ULTIMO AGGIORNAMENTO 19:02

Situazione sempre più tesa in Venezuela, dove un gruppo di militari ha tentato di attaccare Forte Paracamay, a Valencia. A denunciare l’accaduto è stato un funzionario del governo, parlando di un “attacco terroristico” contro una base e riferendo che numerose persone sono state arrestate. “All’alba terroristi sono entrati nel Forte Paramacay, a Valencia. Diversi terroristi sono stati arrestati”, ha sottolineato via twitter il numero due del “chavismo”, Diosdado Cabello, precisando così che l’attacco “contro le forze armate bolivariane” è avvenuto nella capitale dello stato di Carabobo. Media dell’opposizione riferiscono che il gruppo di militari guidato dal capitano Juan Caguaripano ha chiamato alla rivolta contro il governo, sottolineando che l’azione non è un colpo di Stato ma punta a ristabilire l’ordine costituzionale.
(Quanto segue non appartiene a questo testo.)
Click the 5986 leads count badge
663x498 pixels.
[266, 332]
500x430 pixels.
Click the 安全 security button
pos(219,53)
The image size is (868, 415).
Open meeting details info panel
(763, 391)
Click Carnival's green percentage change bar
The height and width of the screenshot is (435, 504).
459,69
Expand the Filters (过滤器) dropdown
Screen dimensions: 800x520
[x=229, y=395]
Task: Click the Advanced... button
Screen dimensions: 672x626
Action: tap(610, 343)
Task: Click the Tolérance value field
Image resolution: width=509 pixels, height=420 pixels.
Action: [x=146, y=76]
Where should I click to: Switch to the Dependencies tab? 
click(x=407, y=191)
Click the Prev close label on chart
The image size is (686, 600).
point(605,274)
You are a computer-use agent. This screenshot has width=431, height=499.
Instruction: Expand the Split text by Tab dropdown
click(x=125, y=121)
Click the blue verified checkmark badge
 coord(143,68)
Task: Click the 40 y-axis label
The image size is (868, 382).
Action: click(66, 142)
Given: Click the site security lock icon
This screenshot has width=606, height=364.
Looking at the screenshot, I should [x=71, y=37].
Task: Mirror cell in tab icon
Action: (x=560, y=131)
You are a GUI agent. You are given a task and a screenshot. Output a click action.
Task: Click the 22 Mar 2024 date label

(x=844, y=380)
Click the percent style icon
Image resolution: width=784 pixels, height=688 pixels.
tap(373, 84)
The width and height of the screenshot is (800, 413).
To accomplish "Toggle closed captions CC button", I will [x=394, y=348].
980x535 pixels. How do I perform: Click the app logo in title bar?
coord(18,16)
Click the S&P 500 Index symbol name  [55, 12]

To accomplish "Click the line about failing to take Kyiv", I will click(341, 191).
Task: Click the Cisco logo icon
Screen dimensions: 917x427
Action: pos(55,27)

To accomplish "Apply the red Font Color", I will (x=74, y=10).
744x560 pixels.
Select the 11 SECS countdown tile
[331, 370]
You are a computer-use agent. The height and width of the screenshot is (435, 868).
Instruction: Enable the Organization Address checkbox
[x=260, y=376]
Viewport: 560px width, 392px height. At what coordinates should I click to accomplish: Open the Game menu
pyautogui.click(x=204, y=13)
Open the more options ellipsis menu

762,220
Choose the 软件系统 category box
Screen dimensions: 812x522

“Ci dichiariamo in legittima ribellione, più che mai uniti al coraggioso popolo del Venezuela, per disconoscere la tirannia assassina di Nicolas Maduro“, avevano dichiarato gli uomini di Caguaripano. L’obiettivo “dell’azione civica e militare”  è “salvare il Paese dalla distruzione totale per porre fine alle uccisioni dei nostri giovani e dei nostri familiari”. Nell’aprile del 2014 lo stesso Caguaripano aveva diffuso un video nel quale denunciava che i militari del paese “non possono diventare il braccio armato di un determinato partito politico”, chiamando i “compagni d’armi” alla rivolta. Gli uomini che hanno preso parte all’azione, definita da Caguaripano “operazione David Carabobo“, riconoscono l’Assemblea Costituente voluta da Maduro. Allo stesso tempo, precisano, chiedono che venga riconosciuta la volontà del popolo di “liberarsi dalla tirannia” e di rispettare “la memoria” delle vittime delle proteste di questi ultimi mesi. “Abbiamo bisogno di politici onesti”, precisa Caguaripano, che chiede inoltre “un governo di transizione e libere elezioni”.

Le autorità venezuelane hanno riferito di aver represso la rivolta. Sette militari sono stati arrestati. A seguito dell’azione del gruppo di soldati, le autorità hanno “attivato piani di difesa e dispiegato truppe, in modo da garantire la sicurezza interna”, ha affermato il Cabello.